Talked with my neighbor farmer this summer. Asked him if he had any old, rotten, spoiled hay bales, too poor to feed to his cattle that he needed to get rid of, and he said yes, maybe he did. So I might get a few big round bales for the garden this fall!



Sure, mulching is often moving nutrients from one place to another (sometimes, you can just rely on whatever is growing there - chop-n-drop, tree leaves, etc.).  But, if you're doing it right, it shouldn't need to be a "forever" thing.  That is, at some point, the mulched area should become self sustaining, or at least mostly so.  You're trying to assist nature in spreading fertility.  Nature tends to spread fertility at the margins, but with a bit of help, can initiate a new hot spot of fertility (in your garden).  And, sometimes the mulch is already "waste" materials - to someone, if not to you!

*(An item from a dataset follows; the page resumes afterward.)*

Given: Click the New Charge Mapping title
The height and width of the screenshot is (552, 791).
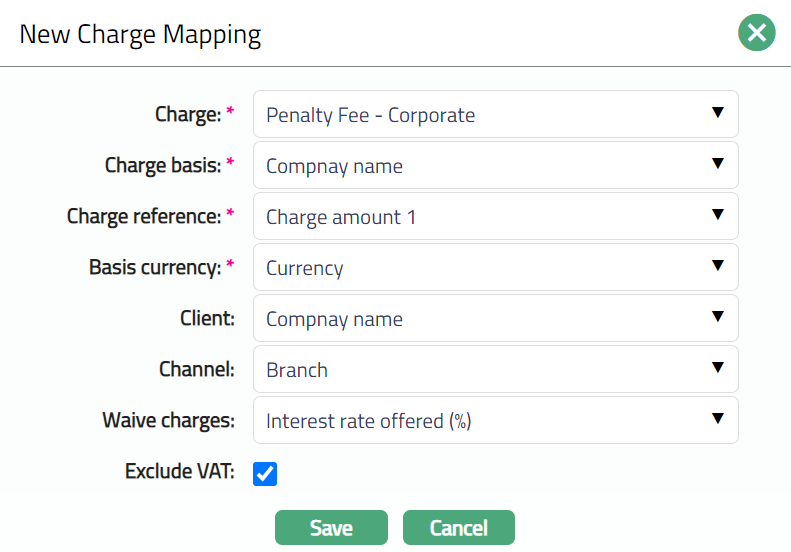Looking at the screenshot, I should 140,35.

An anecdote: a few years ago, when we lived in a different house, and before I was really fully aware of permaculture, we had skinny but deep town yard.  The grassy area was about 24 feet wide, and about 75 feet deep.  Ordinary town lots in that municipality were typically 50' X 100', but due to an odd street spacing in that neighborhood, lots were actually 125' deep - bonus!  The house was situated at the south end of the lot, and there was a 26' X 52' cement block single story (with attic) garage on the west side of the yard, with the rear of the garage on the back lot line (no set back - old garage, and old zoning rules).  So, the back yard had good east and south exposure, and a moderately massive concrete block wall on the west side.  We had 2 dogs at the time, so they needed some fenced area to do dog things while unattended, and we had a clothesline strung across the width of the yard (pole on the east side, roughly in the middle, with hooks widely spread down the length of the garage wall).  The upshot was that there was a small area at the back of the yard available for a garden, about 10' X 15'.  In the northeast corner, there was an existing small patch of raspberries.  They had always just stayed in the corner, never offering to spread.  Which tells you something about how poor the soil was.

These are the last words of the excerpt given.